Hello everybody,
I just discovered that one of my kernels which ran fine with SDK 2.2 doesn't have its global const floats initialized with SDK 2.3:
I'm debugging the CPU version of my kernel and the debugger shows me that the value of my global "const float centerFactor = 0.75f * 0.75f;" variable declared inside the .cl-File evaluates to 0.0f. The results of the kernels calculations support this observation.
When i'm running the same kernel with SDK 2.2 the debugger shows that centerFactor evaluates to 0.5625 correctly and the calculations of the kernel are correct.
Has anybody observerd similar behaviour or can reproduce this?
If it's global and not scoped to a particular kernel, you should declare it as __constant float centerFactor.
Tried that - the problem persists.
Just to make it clear I attached some skeletons of what I had before and what I changed:
// Before: const float centerFactor = 0.75f * 0.75f; __kernel void ScaleUp2(__global float* dst, __global float* src, int srcWidth, int srcHeight, int dstWidth) { ... // centerFactor evaluates to 0.0f here ... } // Now: __constant float centerFactor = 0.75f * 0.75f; __kernel void ScaleUp2(__global float* dst, __global float* src, int srcWidth, int srcHeight, int dstWidth) { ... // centerFactor evaluates to 0.0f here ... }
Tried something else: In the following code the debugger shows the three float variables switching from some random numbers to 0.0f when the numbers should be assigned.

_MATERIAL PROVIDED_.
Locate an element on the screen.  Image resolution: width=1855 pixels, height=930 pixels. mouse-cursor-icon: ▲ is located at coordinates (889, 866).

_WHAT YOU ARE ASKED TO DO_.
Reproduce the part of the SDK 2.3 kernel thread that begins with the words "Has anybody observerd" and ends after "as __constant float centerFactor.".

_SOLUTION TO THE EXERCISE_.
Has anybody observerd similar behaviour or can reproduce this?
If it's global and not scoped to a particular kernel, you should declare it as __constant float centerFactor.